Los Angeles County Supervisors Establish Task Force To Review Problems With King/Drew Residency Program
The Los Angeles County Board of Supervisors yesterday unanimously approved a proposal to form a task force to review medical residency programs and recommend reforms at county-administered Martin Luther King Jr./Drew Medical Center, the Los Angeles Times reports (Ornstein/Weber, Los Angeles Times, 9/17). The Accreditation Council for Graduate Medical Education last month revoked King/Drew's accreditation to train general surgery residents after a review found that the hospital had two more residents than the 38 allowed; ACGME placed the King/Drew residency program on probation last year because residents did not receive an adequate amount of surgical experience, faculty research was inadequate and the curriculum did not meet recommended guidelines (California Healthline, 9/3). The proposal approved yesterday will establish a task force, which would include former Surgeon General Dr. David Satcher and other outside experts, to examine within 60 days the "obligations of a teaching hospital, how other hospitals have responded under similar circumstances and how to strengthen recruitment and retention of faculty," the Times reports. "The county is committed to do what it can to address these problems. I want to assure you that we work on this night and day," Supervisor Yvonne Braithwaite Burke (D) said.

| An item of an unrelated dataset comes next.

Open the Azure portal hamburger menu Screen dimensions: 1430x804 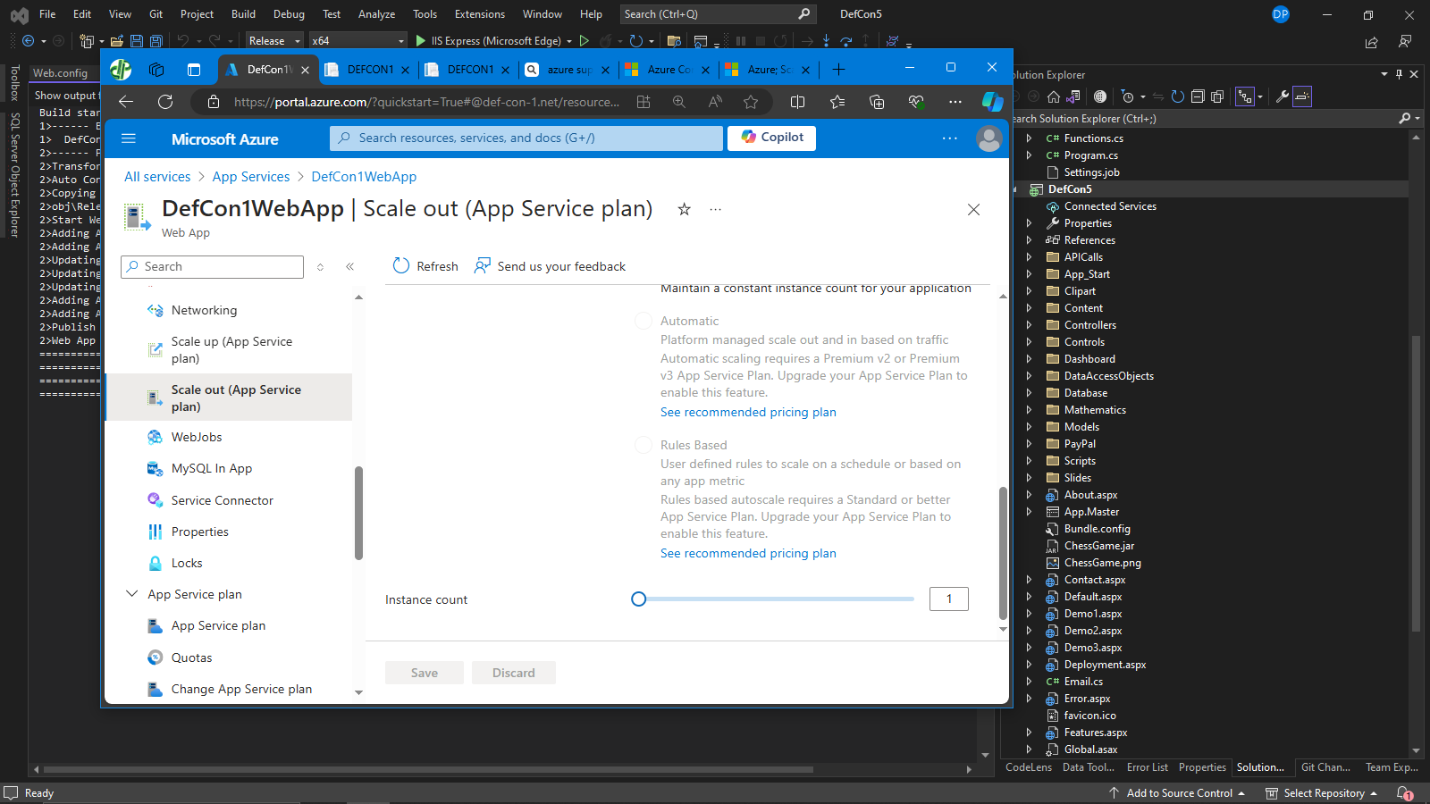129,138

In related news, the Assembly Select Committee on King/Drew Medical Center yesterday held a four-hour hearing to discuss the problems at the hospital, the Times reports. At the hearing, Assembly member Mervyn Dymally (D-Compton) requested that the committee expand an investigation into problems at King-Drew to include recommendations for reforms. Assembly member Mark Ridley-Thomas (D-Los Angeles) added, "We must restore the level of respect and dignity that the people who work here, who are served by this institution, deserve." In addition, former King/Drew Surgery Chair Dr. Arthur Fleming spoke for the first time publicly at the hearing. Fleming testified that the King-Drew residency program never exceeded the 38-resident requirement. He added that ACGME never warned him not to increase enrollment after he allowed two residents to continue in the program for an additional year for academic reasons. "A red flag was never raised to me regarding maintenance of these two residents in the program," Fleming said (Los Angeles Times, 9/17).